▶ [Goal]:
Copy everything from the start of the items down through the line containing "Action: coord(369,238)", renaming "brush icon" to "paintbrush icon" and leaving all else unchanged.
<<<<
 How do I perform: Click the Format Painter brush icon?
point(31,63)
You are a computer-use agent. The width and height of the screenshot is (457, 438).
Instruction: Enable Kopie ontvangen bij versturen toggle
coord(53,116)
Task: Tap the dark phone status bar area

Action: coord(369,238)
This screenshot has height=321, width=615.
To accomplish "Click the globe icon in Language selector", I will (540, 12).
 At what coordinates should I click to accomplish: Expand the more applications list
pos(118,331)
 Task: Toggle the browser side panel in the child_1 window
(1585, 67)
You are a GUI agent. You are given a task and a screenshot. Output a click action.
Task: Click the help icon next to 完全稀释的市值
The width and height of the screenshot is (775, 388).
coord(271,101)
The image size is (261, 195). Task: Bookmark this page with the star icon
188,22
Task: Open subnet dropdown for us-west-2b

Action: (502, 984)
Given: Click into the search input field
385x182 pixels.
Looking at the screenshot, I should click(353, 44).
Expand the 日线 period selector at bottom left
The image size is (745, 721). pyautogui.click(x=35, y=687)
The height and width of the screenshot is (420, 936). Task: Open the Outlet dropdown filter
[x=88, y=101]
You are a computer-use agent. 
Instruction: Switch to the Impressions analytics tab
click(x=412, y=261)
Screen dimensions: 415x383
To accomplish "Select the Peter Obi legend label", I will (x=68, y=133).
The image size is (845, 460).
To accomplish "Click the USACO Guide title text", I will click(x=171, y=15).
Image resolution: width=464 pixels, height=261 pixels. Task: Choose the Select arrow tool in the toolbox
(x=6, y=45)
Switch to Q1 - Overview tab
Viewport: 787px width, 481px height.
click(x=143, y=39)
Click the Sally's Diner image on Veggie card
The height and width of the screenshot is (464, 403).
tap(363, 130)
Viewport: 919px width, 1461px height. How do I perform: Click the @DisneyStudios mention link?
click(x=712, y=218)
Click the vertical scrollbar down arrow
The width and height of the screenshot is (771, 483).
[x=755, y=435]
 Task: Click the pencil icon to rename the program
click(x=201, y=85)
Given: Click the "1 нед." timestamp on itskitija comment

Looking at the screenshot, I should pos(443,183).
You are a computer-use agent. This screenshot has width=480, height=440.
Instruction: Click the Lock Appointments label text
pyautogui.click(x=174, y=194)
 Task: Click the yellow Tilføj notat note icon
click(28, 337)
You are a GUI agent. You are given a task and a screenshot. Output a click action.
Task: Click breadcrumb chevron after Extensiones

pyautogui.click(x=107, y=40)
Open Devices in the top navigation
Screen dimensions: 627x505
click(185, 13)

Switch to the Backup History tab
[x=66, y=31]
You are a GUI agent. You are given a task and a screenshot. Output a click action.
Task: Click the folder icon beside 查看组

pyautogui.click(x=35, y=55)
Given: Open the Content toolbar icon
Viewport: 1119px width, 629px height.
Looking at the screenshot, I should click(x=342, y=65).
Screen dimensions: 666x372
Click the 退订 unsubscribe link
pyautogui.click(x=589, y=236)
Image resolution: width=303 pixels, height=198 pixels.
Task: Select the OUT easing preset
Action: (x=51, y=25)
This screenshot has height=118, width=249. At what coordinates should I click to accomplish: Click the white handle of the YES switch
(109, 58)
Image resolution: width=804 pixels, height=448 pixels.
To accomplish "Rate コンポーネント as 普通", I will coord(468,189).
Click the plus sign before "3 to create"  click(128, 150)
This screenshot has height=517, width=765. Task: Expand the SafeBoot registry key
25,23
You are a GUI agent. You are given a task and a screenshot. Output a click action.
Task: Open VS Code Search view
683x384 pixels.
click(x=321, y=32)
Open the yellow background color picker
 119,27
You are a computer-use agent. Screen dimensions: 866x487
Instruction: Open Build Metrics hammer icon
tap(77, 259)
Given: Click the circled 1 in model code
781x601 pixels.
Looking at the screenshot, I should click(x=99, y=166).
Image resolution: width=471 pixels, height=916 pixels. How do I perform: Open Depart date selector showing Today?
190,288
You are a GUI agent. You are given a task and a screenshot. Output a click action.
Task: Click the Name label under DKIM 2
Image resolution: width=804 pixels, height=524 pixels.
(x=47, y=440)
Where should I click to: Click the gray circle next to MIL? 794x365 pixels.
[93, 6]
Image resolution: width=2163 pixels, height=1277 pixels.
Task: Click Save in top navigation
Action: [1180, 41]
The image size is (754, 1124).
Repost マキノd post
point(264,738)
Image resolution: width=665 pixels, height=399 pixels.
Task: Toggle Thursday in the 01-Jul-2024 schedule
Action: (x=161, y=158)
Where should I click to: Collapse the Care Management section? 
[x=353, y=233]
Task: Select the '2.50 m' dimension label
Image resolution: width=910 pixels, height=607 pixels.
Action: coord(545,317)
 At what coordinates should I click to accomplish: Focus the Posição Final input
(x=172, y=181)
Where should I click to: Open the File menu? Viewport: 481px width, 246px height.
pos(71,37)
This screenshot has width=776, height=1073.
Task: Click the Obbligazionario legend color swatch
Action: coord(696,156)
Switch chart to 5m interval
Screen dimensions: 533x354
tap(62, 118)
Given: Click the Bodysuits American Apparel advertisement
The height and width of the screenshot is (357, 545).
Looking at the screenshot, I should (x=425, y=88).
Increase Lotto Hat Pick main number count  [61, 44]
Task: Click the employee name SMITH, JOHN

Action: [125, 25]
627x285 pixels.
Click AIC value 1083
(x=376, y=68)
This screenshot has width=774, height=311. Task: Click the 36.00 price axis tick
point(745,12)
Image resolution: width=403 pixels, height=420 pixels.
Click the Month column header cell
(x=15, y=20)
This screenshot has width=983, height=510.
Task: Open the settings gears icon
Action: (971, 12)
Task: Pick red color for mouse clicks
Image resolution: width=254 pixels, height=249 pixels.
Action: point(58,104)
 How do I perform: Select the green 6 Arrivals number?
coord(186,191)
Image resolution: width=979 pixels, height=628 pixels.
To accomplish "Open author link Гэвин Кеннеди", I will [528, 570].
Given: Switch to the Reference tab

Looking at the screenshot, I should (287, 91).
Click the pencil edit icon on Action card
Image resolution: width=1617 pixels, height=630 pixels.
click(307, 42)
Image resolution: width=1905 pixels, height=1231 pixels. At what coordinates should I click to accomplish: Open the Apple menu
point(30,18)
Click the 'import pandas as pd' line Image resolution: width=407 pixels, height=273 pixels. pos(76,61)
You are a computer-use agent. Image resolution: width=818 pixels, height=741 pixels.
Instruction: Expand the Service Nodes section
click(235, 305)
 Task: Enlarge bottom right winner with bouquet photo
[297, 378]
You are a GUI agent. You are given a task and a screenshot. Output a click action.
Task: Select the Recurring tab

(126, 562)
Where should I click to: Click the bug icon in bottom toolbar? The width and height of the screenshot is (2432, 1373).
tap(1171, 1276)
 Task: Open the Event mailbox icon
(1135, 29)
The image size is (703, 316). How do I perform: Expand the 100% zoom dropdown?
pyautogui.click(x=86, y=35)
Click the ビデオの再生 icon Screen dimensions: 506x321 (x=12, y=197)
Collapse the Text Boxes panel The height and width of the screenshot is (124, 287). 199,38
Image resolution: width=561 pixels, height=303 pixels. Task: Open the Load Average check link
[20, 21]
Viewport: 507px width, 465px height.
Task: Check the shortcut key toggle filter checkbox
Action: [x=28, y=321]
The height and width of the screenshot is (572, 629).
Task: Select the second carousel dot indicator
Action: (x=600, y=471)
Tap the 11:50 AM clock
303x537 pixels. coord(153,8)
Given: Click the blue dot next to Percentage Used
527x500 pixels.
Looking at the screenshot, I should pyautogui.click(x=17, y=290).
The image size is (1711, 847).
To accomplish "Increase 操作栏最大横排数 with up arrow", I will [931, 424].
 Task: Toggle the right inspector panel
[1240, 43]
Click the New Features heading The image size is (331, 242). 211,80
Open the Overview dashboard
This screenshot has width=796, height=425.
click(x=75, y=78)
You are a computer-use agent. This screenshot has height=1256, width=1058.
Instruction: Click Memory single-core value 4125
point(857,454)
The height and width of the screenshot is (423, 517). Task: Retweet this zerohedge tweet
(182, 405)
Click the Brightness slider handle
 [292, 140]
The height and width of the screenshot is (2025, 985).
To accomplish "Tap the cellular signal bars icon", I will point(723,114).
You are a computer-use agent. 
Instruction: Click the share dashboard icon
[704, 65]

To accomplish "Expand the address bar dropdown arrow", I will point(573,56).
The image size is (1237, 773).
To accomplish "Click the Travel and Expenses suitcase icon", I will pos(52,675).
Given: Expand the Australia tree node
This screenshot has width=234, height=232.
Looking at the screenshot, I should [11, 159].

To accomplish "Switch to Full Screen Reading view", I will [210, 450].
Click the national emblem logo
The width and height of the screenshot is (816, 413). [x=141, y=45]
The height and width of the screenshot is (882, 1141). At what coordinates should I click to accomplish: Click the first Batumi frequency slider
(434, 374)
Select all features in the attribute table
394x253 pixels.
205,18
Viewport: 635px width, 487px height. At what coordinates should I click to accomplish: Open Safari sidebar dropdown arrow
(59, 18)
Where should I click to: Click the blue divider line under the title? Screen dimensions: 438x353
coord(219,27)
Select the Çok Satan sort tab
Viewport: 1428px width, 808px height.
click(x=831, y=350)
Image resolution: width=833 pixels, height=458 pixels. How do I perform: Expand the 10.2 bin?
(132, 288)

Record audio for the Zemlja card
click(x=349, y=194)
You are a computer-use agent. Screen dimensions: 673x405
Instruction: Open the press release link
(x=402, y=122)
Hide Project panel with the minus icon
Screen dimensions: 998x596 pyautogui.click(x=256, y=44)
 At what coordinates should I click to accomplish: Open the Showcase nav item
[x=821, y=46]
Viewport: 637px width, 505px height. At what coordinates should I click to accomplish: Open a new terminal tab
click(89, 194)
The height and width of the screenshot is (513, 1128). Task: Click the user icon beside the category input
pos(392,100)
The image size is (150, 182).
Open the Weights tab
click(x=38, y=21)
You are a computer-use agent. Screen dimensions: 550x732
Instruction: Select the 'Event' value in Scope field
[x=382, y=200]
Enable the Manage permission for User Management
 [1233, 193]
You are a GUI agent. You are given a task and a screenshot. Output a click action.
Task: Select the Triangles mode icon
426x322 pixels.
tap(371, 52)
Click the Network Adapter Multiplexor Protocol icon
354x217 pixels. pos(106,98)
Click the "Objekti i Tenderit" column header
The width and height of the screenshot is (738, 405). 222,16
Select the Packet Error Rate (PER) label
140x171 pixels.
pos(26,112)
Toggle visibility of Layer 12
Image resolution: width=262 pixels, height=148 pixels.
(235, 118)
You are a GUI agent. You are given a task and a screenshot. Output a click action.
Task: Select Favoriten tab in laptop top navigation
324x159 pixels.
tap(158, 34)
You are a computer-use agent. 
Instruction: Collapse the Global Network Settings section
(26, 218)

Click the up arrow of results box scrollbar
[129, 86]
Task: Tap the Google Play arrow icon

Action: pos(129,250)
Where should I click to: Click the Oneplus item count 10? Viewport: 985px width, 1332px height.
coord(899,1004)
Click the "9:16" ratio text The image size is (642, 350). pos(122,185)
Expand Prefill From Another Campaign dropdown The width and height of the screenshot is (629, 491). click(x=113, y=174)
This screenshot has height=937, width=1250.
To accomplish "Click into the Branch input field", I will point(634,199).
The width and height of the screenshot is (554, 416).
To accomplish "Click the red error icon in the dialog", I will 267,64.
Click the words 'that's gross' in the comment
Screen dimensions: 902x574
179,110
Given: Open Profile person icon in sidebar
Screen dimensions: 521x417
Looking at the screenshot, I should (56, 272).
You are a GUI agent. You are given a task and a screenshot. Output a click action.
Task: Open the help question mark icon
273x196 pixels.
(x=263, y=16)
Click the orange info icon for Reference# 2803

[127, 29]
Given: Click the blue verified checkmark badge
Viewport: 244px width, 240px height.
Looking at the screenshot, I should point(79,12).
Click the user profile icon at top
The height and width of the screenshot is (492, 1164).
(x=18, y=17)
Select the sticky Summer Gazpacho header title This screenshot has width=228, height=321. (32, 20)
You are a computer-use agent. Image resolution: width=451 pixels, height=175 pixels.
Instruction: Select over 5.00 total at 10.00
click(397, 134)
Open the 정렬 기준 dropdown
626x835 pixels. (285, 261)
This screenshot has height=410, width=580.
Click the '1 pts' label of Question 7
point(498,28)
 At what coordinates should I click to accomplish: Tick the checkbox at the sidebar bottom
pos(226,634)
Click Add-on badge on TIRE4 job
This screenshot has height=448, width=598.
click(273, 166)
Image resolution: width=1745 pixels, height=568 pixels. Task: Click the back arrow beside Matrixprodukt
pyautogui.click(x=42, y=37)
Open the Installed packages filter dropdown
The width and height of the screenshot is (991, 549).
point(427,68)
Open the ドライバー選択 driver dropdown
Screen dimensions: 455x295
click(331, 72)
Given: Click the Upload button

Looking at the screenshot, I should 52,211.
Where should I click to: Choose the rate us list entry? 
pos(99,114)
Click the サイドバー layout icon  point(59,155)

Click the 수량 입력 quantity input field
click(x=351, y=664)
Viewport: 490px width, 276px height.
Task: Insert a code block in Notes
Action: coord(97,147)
>>>>
▶ [Exercise answer]:
 How do I perform: Click the Format Painter paintbrush icon?
point(31,63)
You are a computer-use agent. The width and height of the screenshot is (457, 438).
Instruction: Enable Kopie ontvangen bij versturen toggle
coord(53,116)
Task: Tap the dark phone status bar area

Action: coord(369,238)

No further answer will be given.